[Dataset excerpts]
◇ ◇ ◇ ◇ ◇
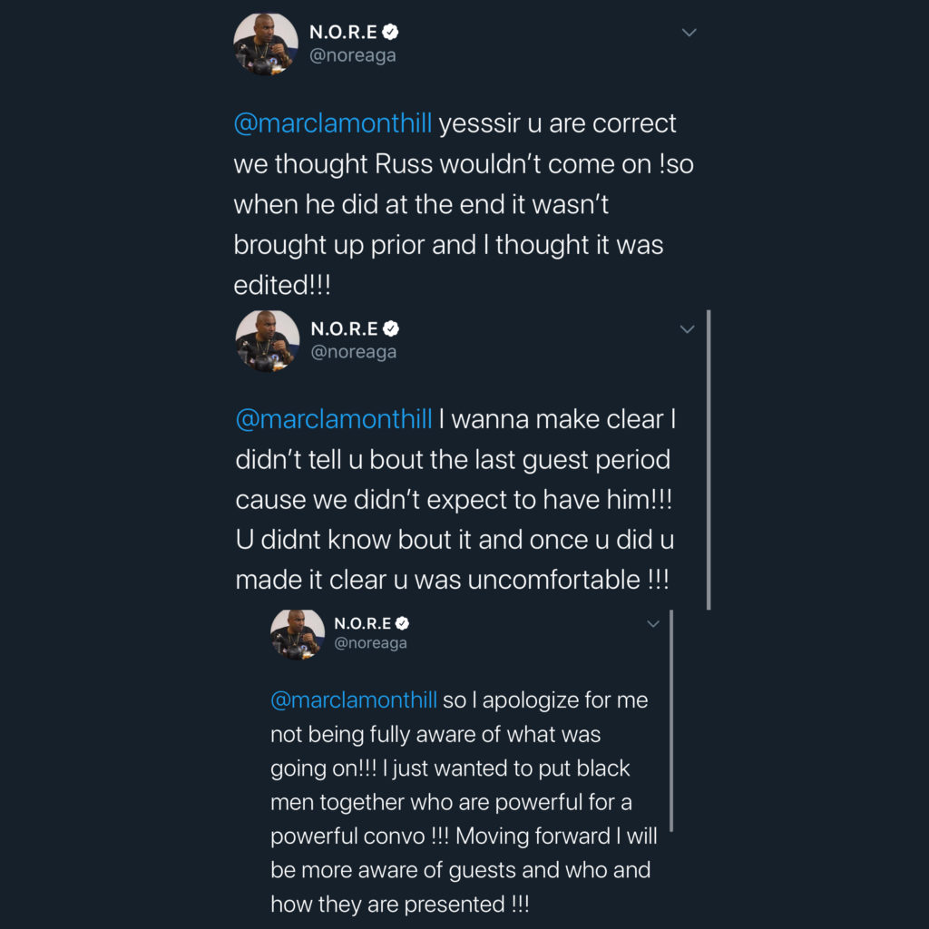Click the scrollbar beside the "so I apologize" tweet
This screenshot has height=929, width=929.
(670, 721)
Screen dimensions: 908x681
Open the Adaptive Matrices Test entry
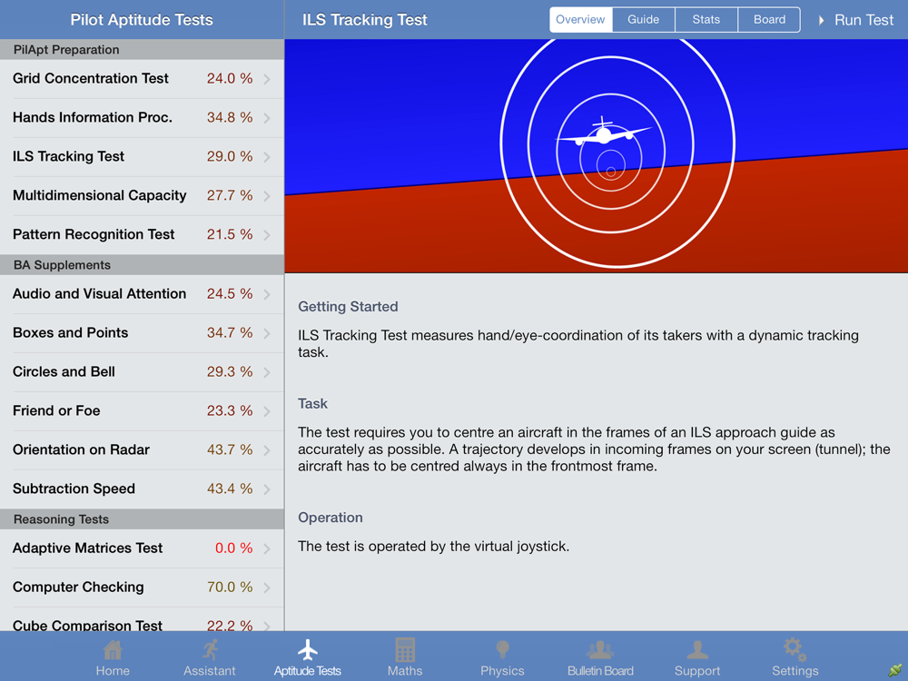click(142, 548)
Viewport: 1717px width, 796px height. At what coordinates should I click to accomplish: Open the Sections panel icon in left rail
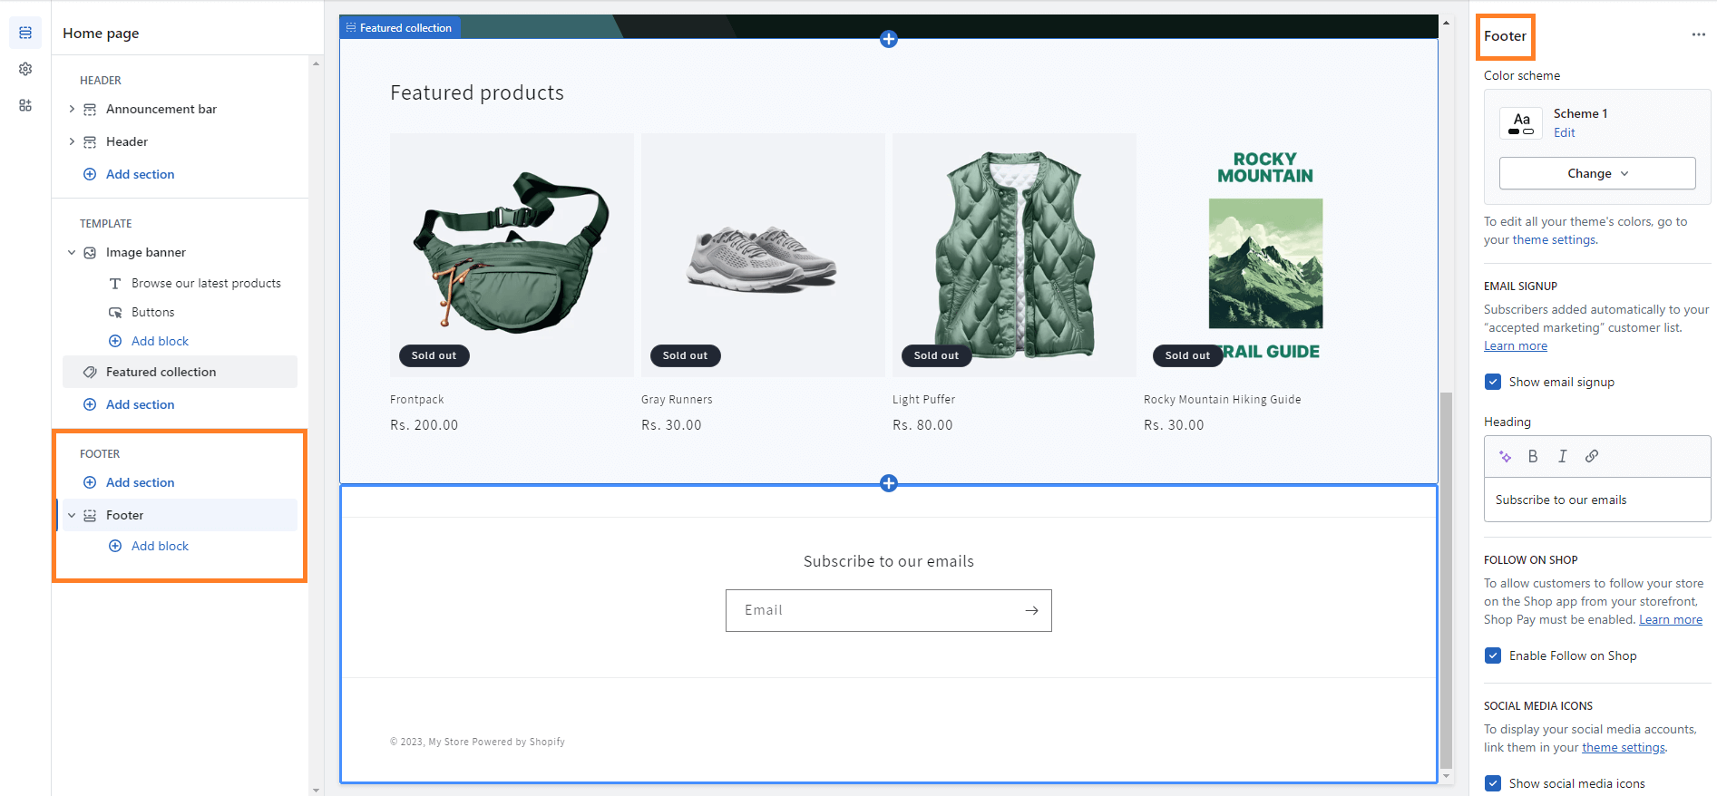tap(25, 33)
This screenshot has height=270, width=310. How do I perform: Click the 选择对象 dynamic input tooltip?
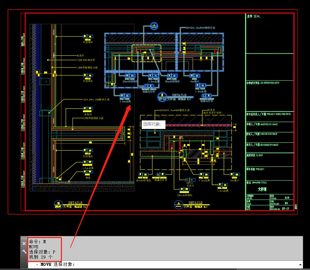coord(153,124)
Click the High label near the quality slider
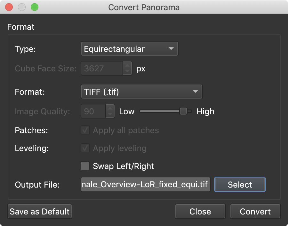Screen dimensions: 288x226 click(x=205, y=111)
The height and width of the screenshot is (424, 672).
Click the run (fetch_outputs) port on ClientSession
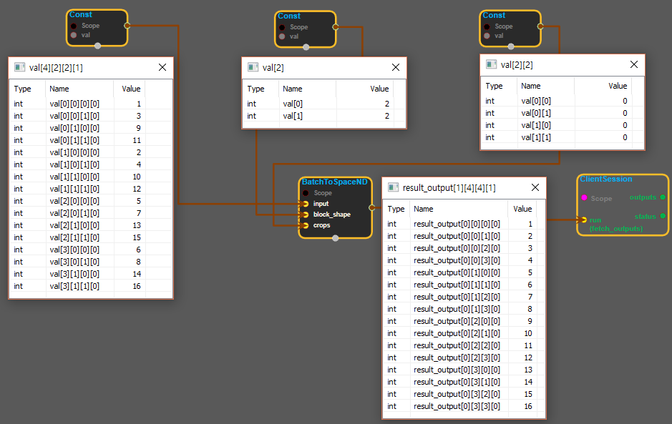584,220
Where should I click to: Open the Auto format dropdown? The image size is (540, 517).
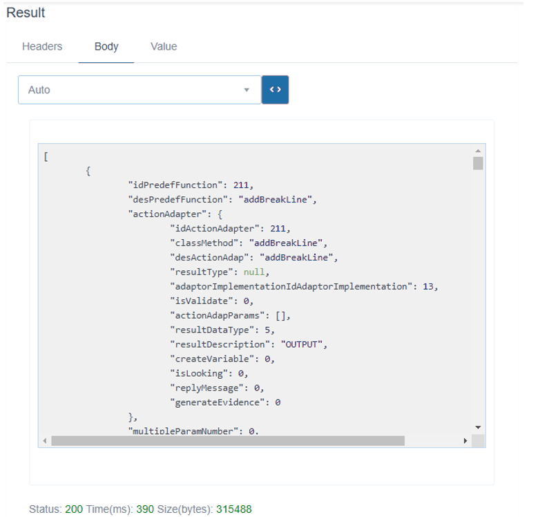[139, 90]
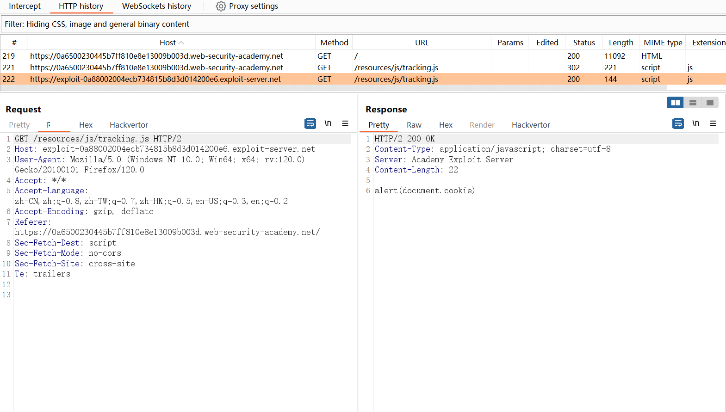Viewport: 726px width, 412px height.
Task: Toggle word wrap in Response panel
Action: point(678,123)
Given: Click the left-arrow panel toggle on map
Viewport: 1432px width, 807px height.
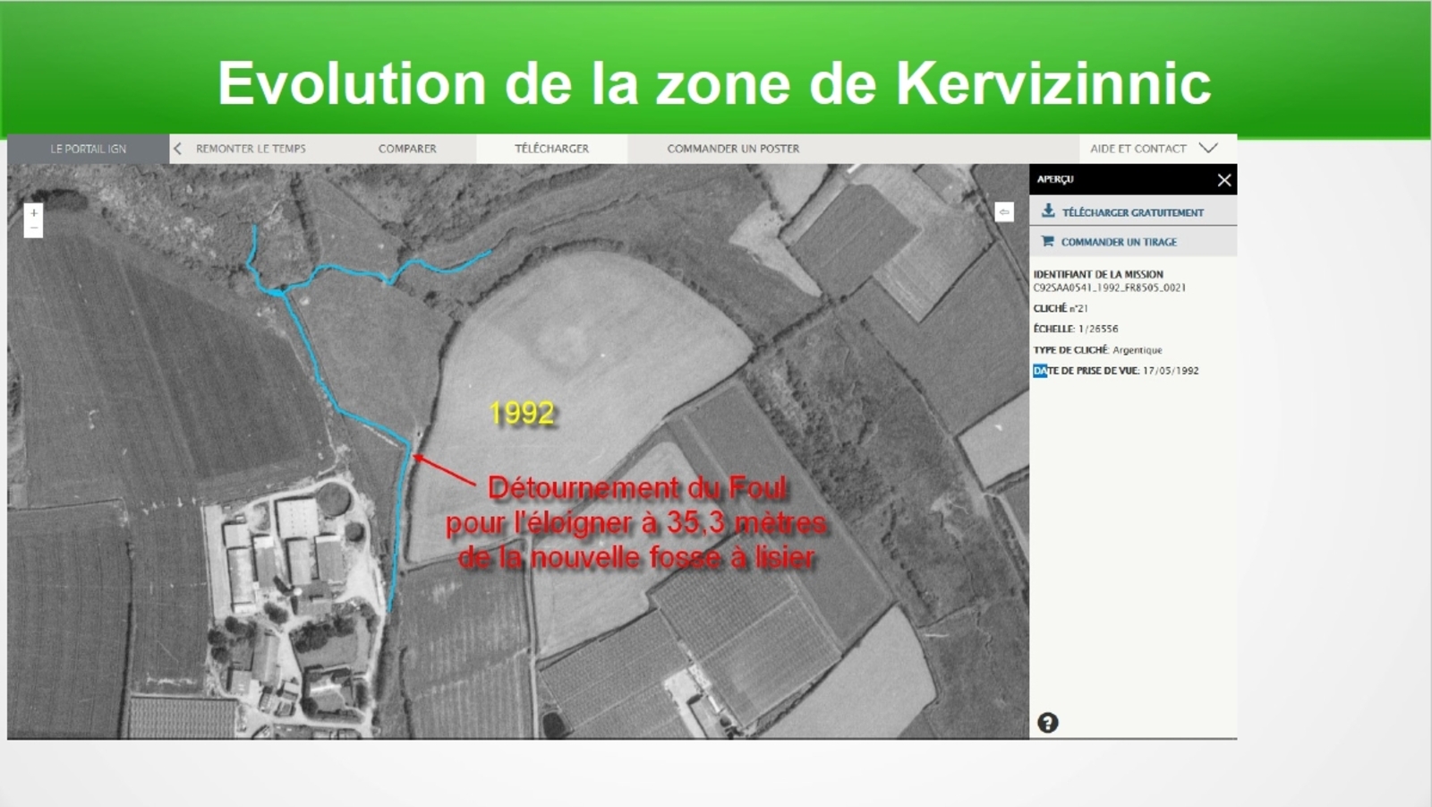Looking at the screenshot, I should click(x=1004, y=212).
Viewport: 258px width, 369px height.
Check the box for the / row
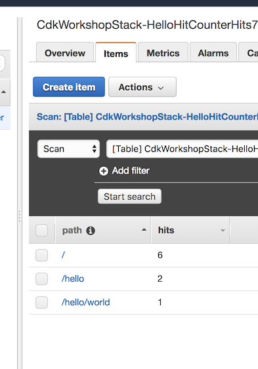(42, 255)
◇ ◇ ◇ ◇ ◇
#### THE TASK
Above are the records; return the lines in them from the one with "Click the run" to the one with "Viewport: 258px width, 369px height.", inclusive, exactly and without images.

#### SOLUTION FOR THIS EXERCISE
Click the run (fetch_outputs) port on ClientSession
584,220
Where should I click to: Open the Auto format dropdown? The image size is (540, 517).
[139, 90]
Viewport: 726px width, 412px height.
Task: Toggle word wrap in Response panel
Action: point(678,123)
Given: Click the left-arrow panel toggle on map
Viewport: 1432px width, 807px height.
Looking at the screenshot, I should click(x=1004, y=212).
Viewport: 258px width, 369px height.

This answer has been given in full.